** START Reading passage **

On the graphic novel/manga matter, according to the March 5th issue of Publisher's Weekly, sales of graphic novels in 2001 totaled $75 million -- in 2006 that was a whopping $330 million. 2,785 graphic novels were published in 2006. And 43% of graphic novels are published as manga.

ERozanski said...

Former YA Librarian weighing in here....

I'm old enough to remember when YA never existed. You moved from children's books to adult fiction, there was nothing in between.

When I took over the YA area of our local library I was given a generous budget and instructions to not only buy books for the shelves but to schedule programming and start a teen advisory board.

I doubled the size of the collection in 18 months. The advisory board is two years old now and my successor just had a "coffee house" night with live readings by the participants that drew a crowd of 79 teens.

The YA audience is growing and is here to stay. They are active readers eager for good stories and they leave the library with armfuls of books.

I'm not sure what has caused the rise in teen readers. I'm reluctant to pin it all on Harry Potter, even though a boat load of kids discovered reading because of the young wizard.

It may be two fold. Many of these kids are reading for school. They are enrolled in what is called Accelerated Reader or STAR programs. Reading is encouraged and rewarded. They get hooked.

Also, I think the wide variety of books available has a big part in this growing market as well. My oldest was never a big reader until she discovered, at my urging, Louise Rennison's "Georgia" books. I think the are a hoot and she did as well. Since she is waiting for the next one to come out, she has been reading Anthony Horowitz and Meg Cabot.

YA truly has something for everyone. I have to admit, even though I'm on sabbatical from the library, I still scan the YA shelves before I head to the adult section. I've got three new ones downstairs waiting to be read right now!

mig said...

I'm not sure it's all that clear that kids are reading more. The Seattle paper's article doesn't really back that point up with more than anecdotal evidence from a handful of interviews of kid readers. I wonder how much of the increase in children's book sales is due to adults like me reading more books aimed at the YA market than it is with more actual young adult readers.

sex scenes at starbucks said...

As a former teacher, I do think many schools teach reading well and it's had its impact. My son's friend, a 3rd grader, just told me he was reading HP 4, and this is a kid who struggled badly with reading just last year.

Personally, as a lifelong reader (I'm told I started at 3) I can't imagine my life without books. I did make a quick leap to adult books, but I found wonderful YA stuff back then, too, some of which I still have on my bookshelves.

Olga said...

Like Zylaa said, I can't speak for the rest of my generation. I know that a lot of people read only because of Harry Potter, but I was seven when Harry Potter came out, and I was already tired of things like Babysitters Club by that time.

** END Reading passage **

Work to do: According to the comment thread, how many teens came to the "coffee house" night held by the former YA librarian's successor?

** START Recorded data **

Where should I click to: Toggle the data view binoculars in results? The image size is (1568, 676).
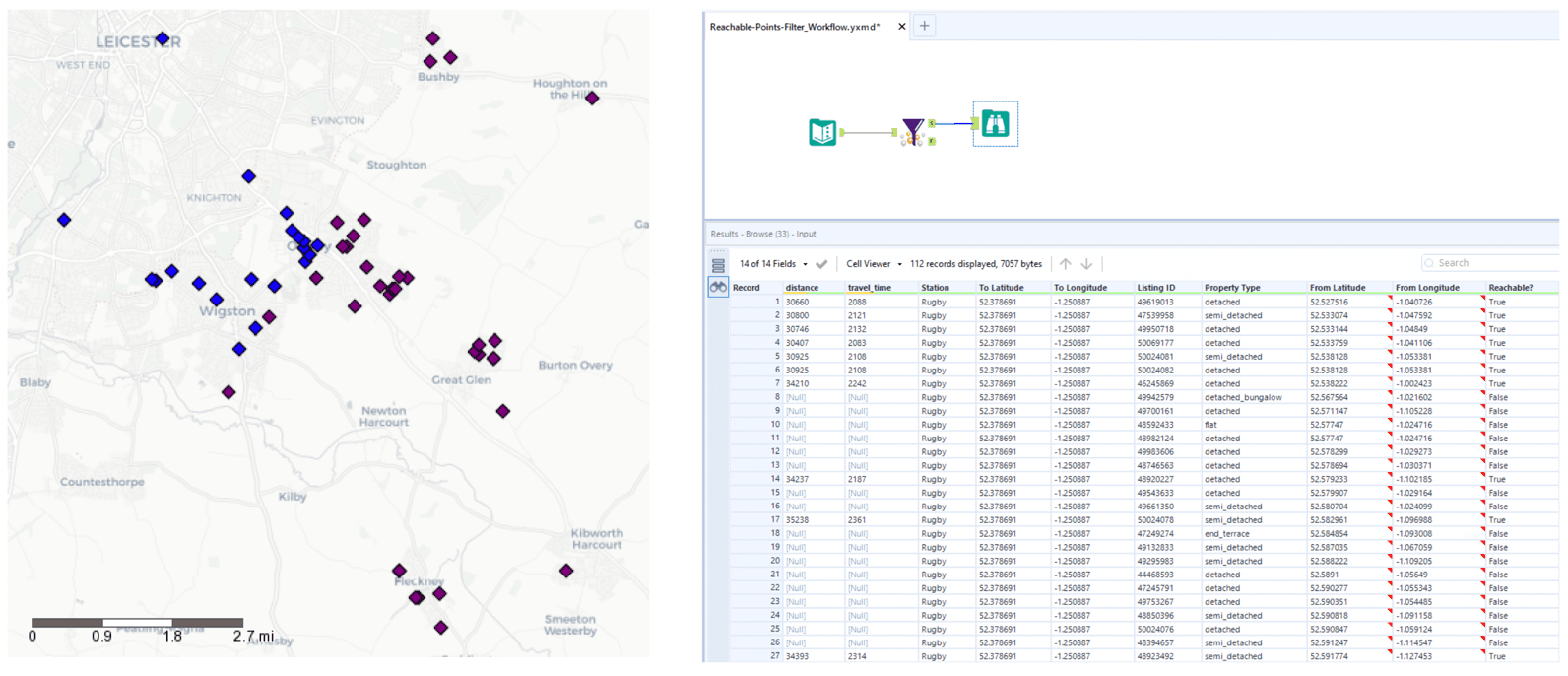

** END Recorded data **

Task response: 79 teens.